(AIM OF THE TASK):
Everything in the listing below must be duplicated exactly.

(DATA RECORDS):
- - - - -
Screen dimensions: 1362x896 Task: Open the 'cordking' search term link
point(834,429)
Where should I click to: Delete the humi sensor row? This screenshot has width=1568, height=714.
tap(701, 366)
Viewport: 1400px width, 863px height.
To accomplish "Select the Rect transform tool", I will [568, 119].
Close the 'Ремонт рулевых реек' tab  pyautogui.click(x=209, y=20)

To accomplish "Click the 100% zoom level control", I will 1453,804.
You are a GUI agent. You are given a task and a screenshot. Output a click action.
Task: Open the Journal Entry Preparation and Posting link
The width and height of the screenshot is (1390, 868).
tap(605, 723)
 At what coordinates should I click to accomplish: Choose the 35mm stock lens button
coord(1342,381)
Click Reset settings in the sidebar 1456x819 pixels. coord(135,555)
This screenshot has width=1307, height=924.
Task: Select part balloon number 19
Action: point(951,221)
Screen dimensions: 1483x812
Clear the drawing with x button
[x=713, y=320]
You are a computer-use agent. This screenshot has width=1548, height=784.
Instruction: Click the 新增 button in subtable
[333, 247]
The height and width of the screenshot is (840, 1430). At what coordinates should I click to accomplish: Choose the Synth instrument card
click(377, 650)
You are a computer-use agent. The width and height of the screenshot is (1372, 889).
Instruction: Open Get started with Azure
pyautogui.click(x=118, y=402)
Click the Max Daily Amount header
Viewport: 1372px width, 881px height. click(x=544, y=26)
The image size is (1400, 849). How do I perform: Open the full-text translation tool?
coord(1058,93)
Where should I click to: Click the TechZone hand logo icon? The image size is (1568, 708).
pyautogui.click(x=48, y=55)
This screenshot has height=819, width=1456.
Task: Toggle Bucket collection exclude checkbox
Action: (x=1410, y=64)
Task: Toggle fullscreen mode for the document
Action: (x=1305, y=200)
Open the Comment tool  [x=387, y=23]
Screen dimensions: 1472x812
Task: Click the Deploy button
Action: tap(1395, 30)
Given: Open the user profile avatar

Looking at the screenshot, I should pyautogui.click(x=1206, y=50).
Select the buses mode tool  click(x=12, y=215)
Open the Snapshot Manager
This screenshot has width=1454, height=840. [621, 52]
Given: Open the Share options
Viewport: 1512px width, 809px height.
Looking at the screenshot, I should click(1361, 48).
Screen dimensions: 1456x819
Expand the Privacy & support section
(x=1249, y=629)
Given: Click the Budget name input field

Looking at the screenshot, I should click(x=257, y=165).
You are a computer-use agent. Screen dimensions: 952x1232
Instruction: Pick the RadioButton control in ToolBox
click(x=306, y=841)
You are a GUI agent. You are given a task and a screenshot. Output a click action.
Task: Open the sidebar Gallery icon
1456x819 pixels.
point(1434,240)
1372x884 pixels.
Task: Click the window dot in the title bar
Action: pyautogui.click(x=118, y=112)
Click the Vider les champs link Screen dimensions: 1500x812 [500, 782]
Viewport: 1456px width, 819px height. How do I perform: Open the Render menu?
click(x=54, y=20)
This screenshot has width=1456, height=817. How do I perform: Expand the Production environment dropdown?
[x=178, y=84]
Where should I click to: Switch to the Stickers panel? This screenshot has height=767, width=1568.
- - - - -
(RESULT FOR THIS TASK):
Screen dimensions: 1362x896 Task: Open the 'cordking' search term link
point(834,429)
Where should I click to: Delete the humi sensor row? This screenshot has width=1568, height=714.
tap(701, 366)
Viewport: 1400px width, 863px height.
To accomplish "Select the Rect transform tool", I will [568, 119].
Close the 'Ремонт рулевых реек' tab  pyautogui.click(x=209, y=20)

To accomplish "Click the 100% zoom level control", I will 1453,804.
You are a GUI agent. You are given a task and a screenshot. Output a click action.
Task: Open the Journal Entry Preparation and Posting link
The width and height of the screenshot is (1390, 868).
tap(605, 723)
 At what coordinates should I click to accomplish: Choose the 35mm stock lens button
coord(1342,381)
Click Reset settings in the sidebar 1456x819 pixels. coord(135,555)
This screenshot has width=1307, height=924.
Task: Select part balloon number 19
Action: point(951,221)
Screen dimensions: 1483x812
Clear the drawing with x button
[x=713, y=320]
You are a computer-use agent. This screenshot has width=1548, height=784.
Instruction: Click the 新增 button in subtable
[333, 247]
The height and width of the screenshot is (840, 1430). At what coordinates should I click to accomplish: Choose the Synth instrument card
click(377, 650)
You are a computer-use agent. The width and height of the screenshot is (1372, 889).
Instruction: Open Get started with Azure
pyautogui.click(x=118, y=402)
Click the Max Daily Amount header
Viewport: 1372px width, 881px height. click(x=544, y=26)
The image size is (1400, 849). How do I perform: Open the full-text translation tool?
coord(1058,93)
Where should I click to: Click the TechZone hand logo icon? The image size is (1568, 708).
pyautogui.click(x=48, y=55)
This screenshot has height=819, width=1456.
Task: Toggle Bucket collection exclude checkbox
Action: (x=1410, y=64)
Task: Toggle fullscreen mode for the document
Action: (x=1305, y=200)
Open the Comment tool  [x=387, y=23]
Screen dimensions: 1472x812
Task: Click the Deploy button
Action: tap(1395, 30)
Given: Open the user profile avatar

Looking at the screenshot, I should pyautogui.click(x=1206, y=50).
Select the buses mode tool  click(x=12, y=215)
Open the Snapshot Manager
This screenshot has width=1454, height=840. [621, 52]
Given: Open the Share options
Viewport: 1512px width, 809px height.
Looking at the screenshot, I should click(1361, 48).
Screen dimensions: 1456x819
Expand the Privacy & support section
(x=1249, y=629)
Given: Click the Budget name input field

Looking at the screenshot, I should click(x=257, y=165).
You are a computer-use agent. Screen dimensions: 952x1232
Instruction: Pick the RadioButton control in ToolBox
click(x=306, y=841)
You are a GUI agent. You are given a task and a screenshot. Output a click action.
Task: Open the sidebar Gallery icon
1456x819 pixels.
point(1434,240)
1372x884 pixels.
Task: Click the window dot in the title bar
Action: pyautogui.click(x=118, y=112)
Click the Vider les champs link Screen dimensions: 1500x812 [500, 782]
Viewport: 1456px width, 819px height. How do I perform: Open the Render menu?
click(x=54, y=20)
This screenshot has width=1456, height=817. How do I perform: Expand the Production environment dropdown?
[x=178, y=84]
Where should I click to: Switch to the Stickers panel? This screenshot has height=767, width=1568.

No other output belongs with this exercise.